◆ Exercise details
Copy each of the lines below word for word, keeping every character as it appears.

[Some lines]
-----

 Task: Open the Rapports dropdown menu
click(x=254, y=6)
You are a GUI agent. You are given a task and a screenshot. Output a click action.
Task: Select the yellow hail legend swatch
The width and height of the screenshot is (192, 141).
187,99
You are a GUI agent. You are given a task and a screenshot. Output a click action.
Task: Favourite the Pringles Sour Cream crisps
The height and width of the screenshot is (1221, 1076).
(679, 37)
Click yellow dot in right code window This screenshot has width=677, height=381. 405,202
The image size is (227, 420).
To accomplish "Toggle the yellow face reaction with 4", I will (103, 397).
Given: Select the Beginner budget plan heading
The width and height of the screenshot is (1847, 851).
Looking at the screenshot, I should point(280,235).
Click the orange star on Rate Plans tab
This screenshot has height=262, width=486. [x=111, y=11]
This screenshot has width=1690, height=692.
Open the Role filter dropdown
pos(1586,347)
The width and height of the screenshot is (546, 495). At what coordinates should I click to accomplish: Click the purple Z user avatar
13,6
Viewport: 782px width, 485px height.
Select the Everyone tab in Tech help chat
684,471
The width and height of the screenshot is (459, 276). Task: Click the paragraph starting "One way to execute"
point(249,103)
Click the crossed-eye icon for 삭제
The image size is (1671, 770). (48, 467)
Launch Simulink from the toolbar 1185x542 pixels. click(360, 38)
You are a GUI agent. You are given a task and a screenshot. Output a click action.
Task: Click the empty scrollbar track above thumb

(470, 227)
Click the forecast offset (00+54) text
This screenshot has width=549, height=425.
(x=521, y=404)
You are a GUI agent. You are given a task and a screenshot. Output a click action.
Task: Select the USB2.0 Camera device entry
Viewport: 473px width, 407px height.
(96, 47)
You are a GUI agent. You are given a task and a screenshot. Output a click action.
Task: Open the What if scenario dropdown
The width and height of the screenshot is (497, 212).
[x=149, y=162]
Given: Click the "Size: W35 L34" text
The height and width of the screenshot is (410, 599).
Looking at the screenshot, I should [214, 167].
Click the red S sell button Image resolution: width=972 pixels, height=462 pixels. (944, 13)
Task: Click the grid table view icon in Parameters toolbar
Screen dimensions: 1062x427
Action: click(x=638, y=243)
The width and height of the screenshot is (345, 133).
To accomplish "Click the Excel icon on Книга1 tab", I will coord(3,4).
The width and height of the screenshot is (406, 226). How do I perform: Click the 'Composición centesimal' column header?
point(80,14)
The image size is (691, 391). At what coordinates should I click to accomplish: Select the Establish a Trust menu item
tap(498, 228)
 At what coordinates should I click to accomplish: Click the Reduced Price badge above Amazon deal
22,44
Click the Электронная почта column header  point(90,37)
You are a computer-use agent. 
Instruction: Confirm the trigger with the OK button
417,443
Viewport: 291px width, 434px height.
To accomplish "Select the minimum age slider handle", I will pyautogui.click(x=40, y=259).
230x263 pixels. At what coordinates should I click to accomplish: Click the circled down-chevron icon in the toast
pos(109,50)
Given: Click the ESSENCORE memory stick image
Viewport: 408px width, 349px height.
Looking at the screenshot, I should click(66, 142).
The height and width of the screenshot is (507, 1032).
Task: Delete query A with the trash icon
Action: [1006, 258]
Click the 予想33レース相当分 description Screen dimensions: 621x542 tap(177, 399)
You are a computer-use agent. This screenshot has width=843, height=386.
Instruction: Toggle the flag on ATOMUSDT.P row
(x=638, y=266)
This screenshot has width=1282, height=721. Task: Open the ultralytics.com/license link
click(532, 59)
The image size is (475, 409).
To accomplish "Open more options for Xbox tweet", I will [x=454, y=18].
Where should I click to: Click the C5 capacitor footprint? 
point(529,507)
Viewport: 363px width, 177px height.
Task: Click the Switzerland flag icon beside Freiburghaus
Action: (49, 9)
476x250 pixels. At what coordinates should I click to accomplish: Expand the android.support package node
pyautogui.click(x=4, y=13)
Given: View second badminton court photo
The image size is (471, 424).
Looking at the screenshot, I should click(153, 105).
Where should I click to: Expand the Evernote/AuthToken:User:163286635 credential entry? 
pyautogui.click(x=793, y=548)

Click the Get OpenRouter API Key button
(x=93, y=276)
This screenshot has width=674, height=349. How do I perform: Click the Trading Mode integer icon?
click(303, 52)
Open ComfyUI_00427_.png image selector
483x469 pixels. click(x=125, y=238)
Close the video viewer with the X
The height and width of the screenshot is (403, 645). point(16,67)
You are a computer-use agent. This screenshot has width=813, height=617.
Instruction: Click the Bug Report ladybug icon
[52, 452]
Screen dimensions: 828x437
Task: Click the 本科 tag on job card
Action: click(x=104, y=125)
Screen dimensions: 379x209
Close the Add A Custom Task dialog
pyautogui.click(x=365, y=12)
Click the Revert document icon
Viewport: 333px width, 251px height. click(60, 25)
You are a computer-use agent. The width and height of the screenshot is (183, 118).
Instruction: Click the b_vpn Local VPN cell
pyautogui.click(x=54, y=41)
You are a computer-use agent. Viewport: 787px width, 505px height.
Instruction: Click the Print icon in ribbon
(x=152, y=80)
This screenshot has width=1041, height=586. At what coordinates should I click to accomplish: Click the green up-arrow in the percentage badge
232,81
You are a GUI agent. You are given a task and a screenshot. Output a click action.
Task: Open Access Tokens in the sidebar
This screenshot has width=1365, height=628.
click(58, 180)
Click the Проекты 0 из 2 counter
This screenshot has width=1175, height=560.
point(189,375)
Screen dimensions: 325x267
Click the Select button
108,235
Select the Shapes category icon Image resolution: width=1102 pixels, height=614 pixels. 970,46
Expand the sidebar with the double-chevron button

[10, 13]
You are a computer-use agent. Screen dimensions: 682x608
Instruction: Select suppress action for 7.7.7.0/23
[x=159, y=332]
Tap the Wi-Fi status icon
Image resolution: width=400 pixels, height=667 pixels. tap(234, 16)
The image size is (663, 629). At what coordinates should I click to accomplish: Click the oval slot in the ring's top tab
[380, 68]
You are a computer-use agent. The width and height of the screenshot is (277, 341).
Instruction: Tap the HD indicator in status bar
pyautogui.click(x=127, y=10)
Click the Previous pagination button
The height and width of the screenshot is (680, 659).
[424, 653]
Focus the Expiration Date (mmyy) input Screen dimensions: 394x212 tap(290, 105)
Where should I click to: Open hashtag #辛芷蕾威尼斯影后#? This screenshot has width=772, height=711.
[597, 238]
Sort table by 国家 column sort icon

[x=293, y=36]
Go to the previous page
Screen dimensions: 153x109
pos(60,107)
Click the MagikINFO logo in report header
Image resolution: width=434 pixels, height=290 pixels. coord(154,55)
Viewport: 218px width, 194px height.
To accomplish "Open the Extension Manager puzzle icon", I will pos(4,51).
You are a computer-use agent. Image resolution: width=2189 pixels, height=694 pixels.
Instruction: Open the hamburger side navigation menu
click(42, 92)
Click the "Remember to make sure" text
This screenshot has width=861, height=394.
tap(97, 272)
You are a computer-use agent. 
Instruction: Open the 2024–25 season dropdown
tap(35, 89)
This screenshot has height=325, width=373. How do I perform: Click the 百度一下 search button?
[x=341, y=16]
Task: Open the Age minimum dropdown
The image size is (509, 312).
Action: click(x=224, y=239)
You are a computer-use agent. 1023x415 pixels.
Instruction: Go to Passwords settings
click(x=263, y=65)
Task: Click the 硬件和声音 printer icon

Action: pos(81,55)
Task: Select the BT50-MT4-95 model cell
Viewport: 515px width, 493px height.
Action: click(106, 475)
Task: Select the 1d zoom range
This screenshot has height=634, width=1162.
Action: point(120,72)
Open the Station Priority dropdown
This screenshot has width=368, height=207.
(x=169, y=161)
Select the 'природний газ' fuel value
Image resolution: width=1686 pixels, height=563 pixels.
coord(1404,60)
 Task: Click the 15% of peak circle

-----

◆ Answer to the task
 Task: Open the Rapports dropdown menu
click(x=254, y=6)
You are a GUI agent. You are given a task and a screenshot. Output a click action.
Task: Select the yellow hail legend swatch
The width and height of the screenshot is (192, 141).
187,99
You are a GUI agent. You are given a task and a screenshot. Output a click action.
Task: Favourite the Pringles Sour Cream crisps
The height and width of the screenshot is (1221, 1076).
(679, 37)
Click yellow dot in right code window This screenshot has width=677, height=381. 405,202
The image size is (227, 420).
To accomplish "Toggle the yellow face reaction with 4", I will (103, 397).
Given: Select the Beginner budget plan heading
The width and height of the screenshot is (1847, 851).
Looking at the screenshot, I should point(280,235).
Click the orange star on Rate Plans tab
This screenshot has height=262, width=486. [x=111, y=11]
This screenshot has width=1690, height=692.
Open the Role filter dropdown
pos(1586,347)
The width and height of the screenshot is (546, 495). At what coordinates should I click to accomplish: Click the purple Z user avatar
13,6
Viewport: 782px width, 485px height.
Select the Everyone tab in Tech help chat
684,471
The width and height of the screenshot is (459, 276). Task: Click the paragraph starting "One way to execute"
point(249,103)
Click the crossed-eye icon for 삭제
The image size is (1671, 770). (48, 467)
Launch Simulink from the toolbar 1185x542 pixels. click(360, 38)
You are a GUI agent. You are given a task and a screenshot. Output a click action.
Task: Click the empty scrollbar track above thumb

(470, 227)
Click the forecast offset (00+54) text
This screenshot has width=549, height=425.
(x=521, y=404)
You are a GUI agent. You are given a task and a screenshot. Output a click action.
Task: Select the USB2.0 Camera device entry
Viewport: 473px width, 407px height.
(96, 47)
You are a GUI agent. You are given a task and a screenshot. Output a click action.
Task: Open the What if scenario dropdown
The width and height of the screenshot is (497, 212).
[x=149, y=162]
Given: Click the "Size: W35 L34" text
The height and width of the screenshot is (410, 599).
Looking at the screenshot, I should [214, 167].
Click the red S sell button Image resolution: width=972 pixels, height=462 pixels. (944, 13)
Task: Click the grid table view icon in Parameters toolbar
Screen dimensions: 1062x427
Action: click(x=638, y=243)
The width and height of the screenshot is (345, 133).
To accomplish "Click the Excel icon on Книга1 tab", I will coord(3,4).
The width and height of the screenshot is (406, 226). How do I perform: Click the 'Composición centesimal' column header?
point(80,14)
The image size is (691, 391). At what coordinates should I click to accomplish: Select the Establish a Trust menu item
tap(498, 228)
 At what coordinates should I click to accomplish: Click the Reduced Price badge above Amazon deal
22,44
Click the Электронная почта column header  point(90,37)
You are a computer-use agent. 
Instruction: Confirm the trigger with the OK button
417,443
Viewport: 291px width, 434px height.
To accomplish "Select the minimum age slider handle", I will pyautogui.click(x=40, y=259).
230x263 pixels. At what coordinates should I click to accomplish: Click the circled down-chevron icon in the toast
pos(109,50)
Given: Click the ESSENCORE memory stick image
Viewport: 408px width, 349px height.
Looking at the screenshot, I should click(66, 142).
The height and width of the screenshot is (507, 1032).
Task: Delete query A with the trash icon
Action: [1006, 258]
Click the 予想33レース相当分 description Screen dimensions: 621x542 tap(177, 399)
You are a computer-use agent. This screenshot has width=843, height=386.
Instruction: Toggle the flag on ATOMUSDT.P row
(x=638, y=266)
This screenshot has width=1282, height=721. Task: Open the ultralytics.com/license link
click(532, 59)
The image size is (475, 409).
To accomplish "Open more options for Xbox tweet", I will [x=454, y=18].
Where should I click to: Click the C5 capacitor footprint? 
point(529,507)
Viewport: 363px width, 177px height.
Task: Click the Switzerland flag icon beside Freiburghaus
Action: (49, 9)
476x250 pixels. At what coordinates should I click to accomplish: Expand the android.support package node
pyautogui.click(x=4, y=13)
Given: View second badminton court photo
The image size is (471, 424).
Looking at the screenshot, I should click(153, 105).
Where should I click to: Expand the Evernote/AuthToken:User:163286635 credential entry? 
pyautogui.click(x=793, y=548)

Click the Get OpenRouter API Key button
(x=93, y=276)
This screenshot has width=674, height=349. How do I perform: Click the Trading Mode integer icon?
click(303, 52)
Open ComfyUI_00427_.png image selector
483x469 pixels. click(x=125, y=238)
Close the video viewer with the X
The height and width of the screenshot is (403, 645). point(16,67)
You are a computer-use agent. This screenshot has width=813, height=617.
Instruction: Click the Bug Report ladybug icon
[52, 452]
Screen dimensions: 828x437
Task: Click the 本科 tag on job card
Action: click(x=104, y=125)
Screen dimensions: 379x209
Close the Add A Custom Task dialog
pyautogui.click(x=365, y=12)
Click the Revert document icon
Viewport: 333px width, 251px height. click(60, 25)
You are a computer-use agent. The width and height of the screenshot is (183, 118).
Instruction: Click the b_vpn Local VPN cell
pyautogui.click(x=54, y=41)
You are a computer-use agent. Viewport: 787px width, 505px height.
Instruction: Click the Print icon in ribbon
(x=152, y=80)
This screenshot has width=1041, height=586. At what coordinates should I click to accomplish: Click the green up-arrow in the percentage badge
232,81
You are a GUI agent. You are given a task and a screenshot. Output a click action.
Task: Open Access Tokens in the sidebar
This screenshot has width=1365, height=628.
click(58, 180)
Click the Проекты 0 из 2 counter
This screenshot has width=1175, height=560.
point(189,375)
Screen dimensions: 325x267
Click the Select button
108,235
Select the Shapes category icon Image resolution: width=1102 pixels, height=614 pixels. 970,46
Expand the sidebar with the double-chevron button

[10, 13]
You are a computer-use agent. Screen dimensions: 682x608
Instruction: Select suppress action for 7.7.7.0/23
[x=159, y=332]
Tap the Wi-Fi status icon
Image resolution: width=400 pixels, height=667 pixels. tap(234, 16)
The image size is (663, 629). At what coordinates should I click to accomplish: Click the oval slot in the ring's top tab
[380, 68]
You are a computer-use agent. The width and height of the screenshot is (277, 341).
Instruction: Tap the HD indicator in status bar
pyautogui.click(x=127, y=10)
Click the Previous pagination button
The height and width of the screenshot is (680, 659).
[424, 653]
Focus the Expiration Date (mmyy) input Screen dimensions: 394x212 tap(290, 105)
Where should I click to: Open hashtag #辛芷蕾威尼斯影后#? This screenshot has width=772, height=711.
[597, 238]
Sort table by 国家 column sort icon

[x=293, y=36]
Go to the previous page
Screen dimensions: 153x109
pos(60,107)
Click the MagikINFO logo in report header
Image resolution: width=434 pixels, height=290 pixels. coord(154,55)
Viewport: 218px width, 194px height.
To accomplish "Open the Extension Manager puzzle icon", I will pos(4,51).
You are a computer-use agent. Image resolution: width=2189 pixels, height=694 pixels.
Instruction: Open the hamburger side navigation menu
click(42, 92)
Click the "Remember to make sure" text
This screenshot has width=861, height=394.
tap(97, 272)
You are a computer-use agent. 
Instruction: Open the 2024–25 season dropdown
tap(35, 89)
This screenshot has height=325, width=373. How do I perform: Click the 百度一下 search button?
[x=341, y=16]
Task: Open the Age minimum dropdown
The image size is (509, 312).
Action: click(x=224, y=239)
You are a computer-use agent. 1023x415 pixels.
Instruction: Go to Passwords settings
click(x=263, y=65)
Task: Click the 硬件和声音 printer icon

Action: pos(81,55)
Task: Select the BT50-MT4-95 model cell
Viewport: 515px width, 493px height.
Action: click(106, 475)
Task: Select the 1d zoom range
This screenshot has height=634, width=1162.
Action: point(120,72)
Open the Station Priority dropdown
This screenshot has width=368, height=207.
(x=169, y=161)
Select the 'природний газ' fuel value
Image resolution: width=1686 pixels, height=563 pixels.
coord(1404,60)
 Task: Click the 15% of peak circle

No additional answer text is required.